- TASK TO COMPLETE
Set down, exactly as written, every line from the one containing "195x118 pixels." through the end of the listing.
[[ GIVEN ENTRIES, beginning ]]
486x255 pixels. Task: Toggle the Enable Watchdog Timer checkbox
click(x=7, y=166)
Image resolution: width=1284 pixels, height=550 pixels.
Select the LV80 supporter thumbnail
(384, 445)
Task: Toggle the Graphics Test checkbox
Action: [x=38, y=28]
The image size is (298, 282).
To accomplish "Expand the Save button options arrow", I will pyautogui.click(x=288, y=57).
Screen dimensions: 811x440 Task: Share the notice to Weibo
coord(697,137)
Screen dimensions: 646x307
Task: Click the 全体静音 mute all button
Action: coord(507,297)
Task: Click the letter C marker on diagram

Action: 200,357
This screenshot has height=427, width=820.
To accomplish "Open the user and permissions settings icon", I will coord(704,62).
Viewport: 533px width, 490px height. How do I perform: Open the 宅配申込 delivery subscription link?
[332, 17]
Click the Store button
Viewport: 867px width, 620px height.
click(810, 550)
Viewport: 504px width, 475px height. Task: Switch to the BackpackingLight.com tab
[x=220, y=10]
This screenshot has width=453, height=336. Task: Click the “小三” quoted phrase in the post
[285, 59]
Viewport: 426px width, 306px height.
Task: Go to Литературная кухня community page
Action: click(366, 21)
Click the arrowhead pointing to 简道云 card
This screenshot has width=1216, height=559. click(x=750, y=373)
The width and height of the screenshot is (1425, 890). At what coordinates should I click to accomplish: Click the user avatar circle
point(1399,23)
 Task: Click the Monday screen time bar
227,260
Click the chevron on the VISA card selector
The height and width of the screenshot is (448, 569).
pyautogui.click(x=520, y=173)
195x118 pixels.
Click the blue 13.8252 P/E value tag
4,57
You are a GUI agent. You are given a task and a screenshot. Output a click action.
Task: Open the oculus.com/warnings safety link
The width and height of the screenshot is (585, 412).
[[ GIVEN ENTRIES, end ]]
- EXERCISE ANSWER
195x118 pixels.
Click the blue 13.8252 P/E value tag
4,57
You are a GUI agent. You are given a task and a screenshot. Output a click action.
Task: Open the oculus.com/warnings safety link
The width and height of the screenshot is (585, 412).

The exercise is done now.